El día que España perdió la Guerra Civil hubo una palabra que quedó victimizada: república. Y dos enormes grupos de ciudadanos que se convirtieron en exilados de dentro y exiliados de fuera. Entre los de dentro hubo toda clase de padecimientos y no sólo los de los campos de concentración y fusilamientos. Para ellos, la salida de la cárcel no fue liberación. La mayoría se vio obligada a cerrar la boca, a no manifestarse. Se republicano era ser maldito. En el exilio, la añoranza y la distancia hicieron crecer la angustia de la distancia, de la tierra y familiares.

Es vergonzante que haya quien se haya atrevido a comparar el exilio de miles de españoles que perdieron nacionalidad, incluso vida, con quienes gozan de toda clase de bonanzas en Bélgica. Tal comparación es ofensa, agravio, infamia y vilipendio para quienes, directa o indirectamente, conocieron la perversidad de las medidas que les aplicaron. Les impidieron, durante años, expresar la menor alabanza por un régimen que trató de mejorar las condiciones del trabajo, la igualdad para que las mujeres pudieran votar y sobre todo la educación con construcciones escolares modernas y métodos de enseñanza progresistas.

En algunas poblaciones había entierros a los que asistía un grupo de ciudadanos que en ocasiones ni siquiera conocía a los fallecidos. Se sabían miembros de una especie de círculo apestado. Eran perdedores. Individuos que practicaban la solidaridad en silencio. Los había que incluso no entraban en la iglesia donde se celebraba el funeral. Aguardaban la salida del féretro para acompañarlo al cementerio o al lugar donde se despedían los duelos.

Los ejemplos de familias que vivieron y sufrieron la infamia de los exilios no bastan con unos ejemplos, pero a veces son ilustrativos. Siempre se habla de los hombres derrotados y pocas veces se menciona a las mujeres que también pasaron por los centros penitenciarios y en ocasiones separadas del marido por los muros de la institución. Les sucedió a Juana Reynés y Manolo Torres Botacadires. La esquela que dedicaron a Juana el día que falleció fue explícita: «Mujer republicana».

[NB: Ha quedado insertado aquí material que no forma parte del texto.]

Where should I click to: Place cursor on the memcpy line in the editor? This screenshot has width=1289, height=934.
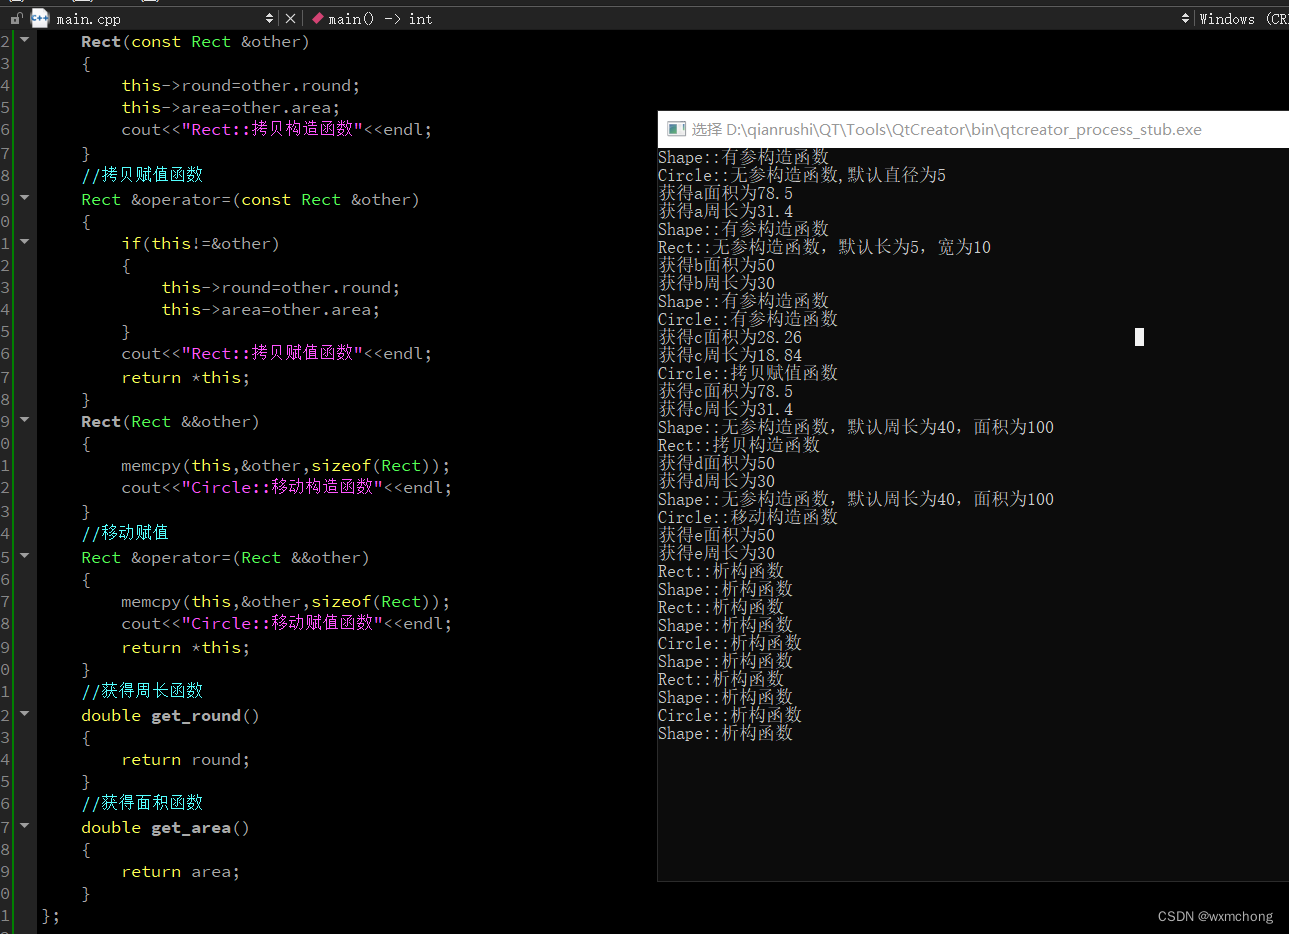click(x=286, y=465)
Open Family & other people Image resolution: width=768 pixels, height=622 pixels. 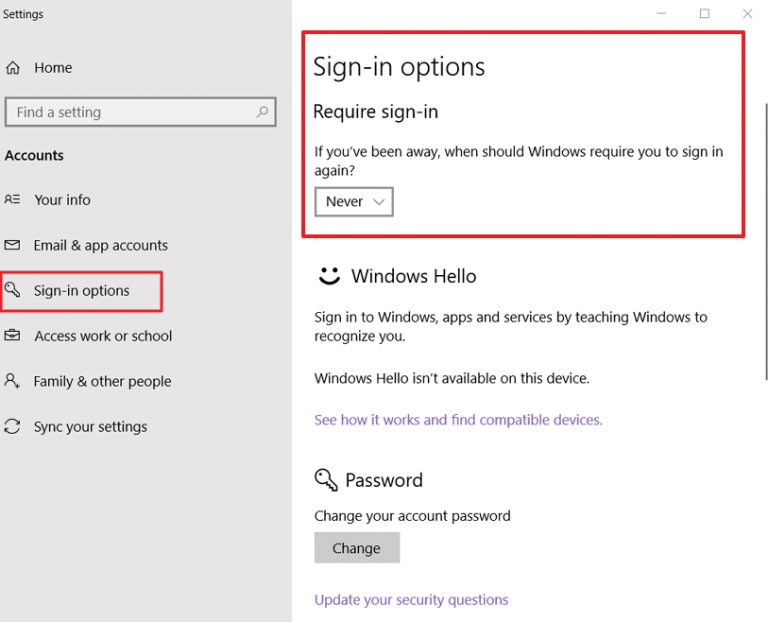point(103,382)
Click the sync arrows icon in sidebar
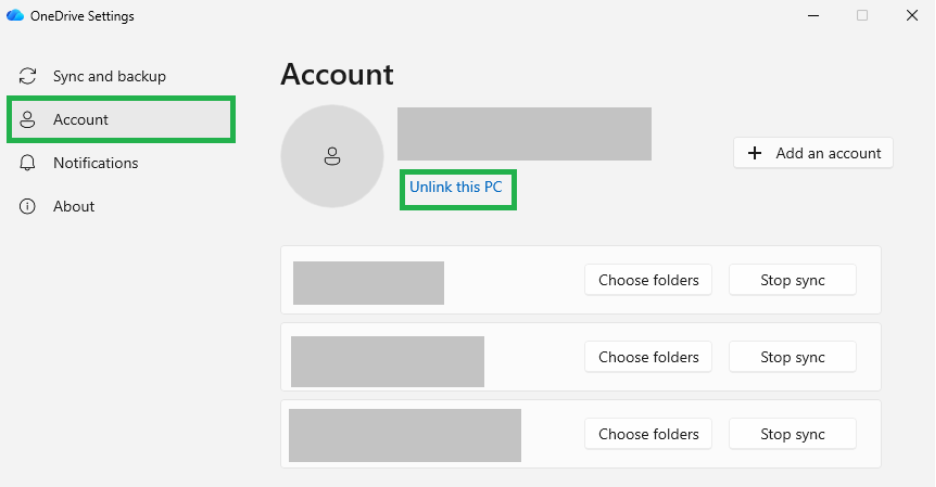This screenshot has width=936, height=487. [x=27, y=76]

El exilio más duro fue el de quienes fueron acogidos en la Unión Soviética como Alejandra Soler. Fue heroína en Leningrado donde salvó del infierno de los bombardeos a los alumnos de la escuela con niños españoles, salidos durante la Guerra Civil, que educaba como maestra. Cuando volvió a València halló comprensión y amistad. Se las había ganado sobradamente.

Por citar apellidos conocidos recuerdo a la familia Uribes, que corrió suerte dispar. Cayetano fue fusilado y su hermano José Antonio, médico y maestro, corrió la misma suerte, en Paterna. El tercero de los Uribes, Vicente, miembro del PC, se exilió en Moscú. Las dos hermanas también se exiliaron y una de ellas murió de tifus en París. Hoy hay, casualmente,un Uribes en el Gobierno de la nación.

Comparar los exilios de los republicanos con quienes pretenden proclamar la republiquita de Montserrat es agravio. Políticamente, la comparación es inadmisible.